Тяжко идти. Будто на ногах свинцовые оковы. Ломит спину. И знаешь, что надо спешить, а не можешь. Каждый миг оглядываешься, пытаясь услышать: вдруг девочка очнулась, вдруг зовет тебя, умоляя о глотке воды. Но нет. Нельзя возвращаться.
Колдунья и впрямь быстро нашла желающего помочь ей. Долго кряхтела, усаживаясь поудобнее в утлой лодчонке, все норовящей зачерпнуть воду бортом. Потом закрыла глаза и отключилась. Запомнила только, как лезла на скалу, обдирая в кровь руки об острые камни. Еще запомнила, как кричала, срывая голос, детскую песенку-приманку, как откуда-то сверху на плечо ей камнем упала крупная белая чайка и, склонив голову, задумчиво глянула черной бусинкой глаза.
Вроде бы рыбак опасливо косился на старуху, которая тихо беседовала с птицей на непонятном языке. Вроде бы за ней до самого дома следовала толпа встревоженных островитян, которым она приказала расходиться. На удивление послушались. Неважно. Колдунья очнулась, лишь когда ритуальный нож, на миг безжалостно сверкнув лучом заходящего солнца, аккуратно провел ровную линию разреза по ладони ребенка. С пальцев девочки быстро закапала кровь. Колдунья на миг испугалась, но чья-то чужая непреклонная воля вновь взяла над ней верх.
Перед глазами старухи еще стояло видение четкого отпечатка детской ручонки на гладких перьях птицы, а чайка уже скрылась в темнеющих облаках. Без записки. Без напутственного заклинания. Да и какую дорогу ей указывать, если не веришь сама, что помощь придет… Но лишь тогда колдунья вздохнула спокойно, уверенная, что все сделала правильно. Впрочем, она ли выполнила напутствие Эльзы? Да кто бы ни руководил ее рукой этим вечером, теперь оставалось одно – ждать. Колдунья плотнее подоткнула одеяло под девочкой, на скорую руку перетянула порез тряпкой и прикорнула рядом. Вряд ли гости прибудут скоро,– хотя по силам ли вообще чайке пересечь океан?
Глубокий лиловый сумрак накрыл кроны деревьев, окутал пустынные улочки спящего поселка и ласковым зверем вальяжно разлегся на обезлюдевших островах. Эвелина мерно и глубоко дышала, в очередной раз благополучно пережив день. Незаметно задремала и колдунья.
А поутру над островами царило солнце. Легкий ветерок поигрывал старыми пыльными занавесками. Колдунья встрепенулась. Посмотрела с испугом на Эвелину. Спит, горемычная. Разметалась по перине, душно ей. Волосики темненькие от испарины слеглись, ко лбу прилипли. Но вроде бы лучше ей. Уже нет хриплого того свиста, что из груди при каждом вздохе вырывался раньше. И щечки разрумянились, а жар улегся.

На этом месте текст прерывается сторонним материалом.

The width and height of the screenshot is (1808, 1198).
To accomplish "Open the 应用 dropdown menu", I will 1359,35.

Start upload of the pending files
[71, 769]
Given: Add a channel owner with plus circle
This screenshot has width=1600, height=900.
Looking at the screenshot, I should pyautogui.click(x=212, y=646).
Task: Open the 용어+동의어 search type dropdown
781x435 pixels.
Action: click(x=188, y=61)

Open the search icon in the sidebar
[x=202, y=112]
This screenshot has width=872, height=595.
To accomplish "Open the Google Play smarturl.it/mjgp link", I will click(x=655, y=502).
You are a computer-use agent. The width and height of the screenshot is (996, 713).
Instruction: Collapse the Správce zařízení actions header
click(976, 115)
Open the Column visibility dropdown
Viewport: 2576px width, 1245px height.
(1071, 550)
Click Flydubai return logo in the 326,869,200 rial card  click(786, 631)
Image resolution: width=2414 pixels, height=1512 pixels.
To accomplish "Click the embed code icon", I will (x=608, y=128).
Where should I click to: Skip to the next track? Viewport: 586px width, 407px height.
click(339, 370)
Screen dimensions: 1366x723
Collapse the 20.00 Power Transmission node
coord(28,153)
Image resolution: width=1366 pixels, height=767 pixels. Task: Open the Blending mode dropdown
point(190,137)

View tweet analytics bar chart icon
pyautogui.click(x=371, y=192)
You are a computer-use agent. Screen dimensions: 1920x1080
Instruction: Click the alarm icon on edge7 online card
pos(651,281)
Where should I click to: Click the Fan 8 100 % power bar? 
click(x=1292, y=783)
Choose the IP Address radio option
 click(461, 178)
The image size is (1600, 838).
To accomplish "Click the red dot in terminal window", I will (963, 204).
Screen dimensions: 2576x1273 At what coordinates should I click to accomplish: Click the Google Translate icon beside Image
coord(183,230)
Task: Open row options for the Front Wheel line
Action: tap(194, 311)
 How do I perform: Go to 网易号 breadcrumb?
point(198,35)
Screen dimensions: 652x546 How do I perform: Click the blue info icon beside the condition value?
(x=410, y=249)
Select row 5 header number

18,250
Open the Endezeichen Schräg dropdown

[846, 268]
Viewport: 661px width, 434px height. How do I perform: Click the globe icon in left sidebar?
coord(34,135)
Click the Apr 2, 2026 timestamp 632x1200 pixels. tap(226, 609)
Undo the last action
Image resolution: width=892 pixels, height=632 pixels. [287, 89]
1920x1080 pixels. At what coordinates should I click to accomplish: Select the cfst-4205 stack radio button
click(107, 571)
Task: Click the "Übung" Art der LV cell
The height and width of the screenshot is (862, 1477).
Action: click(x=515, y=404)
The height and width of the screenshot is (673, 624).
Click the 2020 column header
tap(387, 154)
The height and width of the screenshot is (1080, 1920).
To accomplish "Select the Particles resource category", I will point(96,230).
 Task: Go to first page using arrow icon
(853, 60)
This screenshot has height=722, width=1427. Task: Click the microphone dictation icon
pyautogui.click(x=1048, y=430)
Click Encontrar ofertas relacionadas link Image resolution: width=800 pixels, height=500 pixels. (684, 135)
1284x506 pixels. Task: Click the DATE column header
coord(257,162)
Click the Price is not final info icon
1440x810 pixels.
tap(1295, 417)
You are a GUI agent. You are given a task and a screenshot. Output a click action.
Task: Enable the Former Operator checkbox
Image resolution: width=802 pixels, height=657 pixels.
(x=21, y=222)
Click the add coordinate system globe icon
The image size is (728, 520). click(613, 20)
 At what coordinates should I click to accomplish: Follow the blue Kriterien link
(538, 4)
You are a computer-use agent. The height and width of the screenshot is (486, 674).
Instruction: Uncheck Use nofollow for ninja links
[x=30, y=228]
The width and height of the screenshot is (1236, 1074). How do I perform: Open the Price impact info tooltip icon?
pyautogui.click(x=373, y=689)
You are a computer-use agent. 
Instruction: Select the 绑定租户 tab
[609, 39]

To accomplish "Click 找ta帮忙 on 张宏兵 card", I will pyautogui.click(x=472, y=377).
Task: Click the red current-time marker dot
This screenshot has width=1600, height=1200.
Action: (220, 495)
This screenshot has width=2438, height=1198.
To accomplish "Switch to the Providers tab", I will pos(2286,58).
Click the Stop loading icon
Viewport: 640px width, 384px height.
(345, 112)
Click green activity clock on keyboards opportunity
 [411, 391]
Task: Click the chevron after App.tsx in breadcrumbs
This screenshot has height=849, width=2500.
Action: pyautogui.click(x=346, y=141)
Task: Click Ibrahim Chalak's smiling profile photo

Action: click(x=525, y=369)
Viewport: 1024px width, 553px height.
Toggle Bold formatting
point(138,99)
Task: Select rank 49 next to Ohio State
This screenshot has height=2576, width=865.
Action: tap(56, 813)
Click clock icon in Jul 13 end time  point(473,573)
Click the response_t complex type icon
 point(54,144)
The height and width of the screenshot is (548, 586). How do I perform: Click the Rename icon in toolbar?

Встала старуха, пошла умываться. Под нос колыбельную замурлыкала. Вышла – обомлела. Высыпали все жители Лазури из домов. Стоят, на небо пальцами показывают, горячо спорят о чем-то. Перевела взгляд.
Над Лазурью кружил огромный серый коршун, будто выбирая место, где сесть. Заложив новый вираж, он сложил крылья и рухнул вниз. Люди ахнули. Ахнула и старуха. Но около самой земли, каким-то чудом в последний момент остановив падение, птица когтистыми лапами пропорола землю, пробежалась немного вперед. А потом, встряхнувшись, теряя стремительно перья, на ходу превратился в очень измученного, взъерошенного мужчину. Незнакомец направился к колдунье.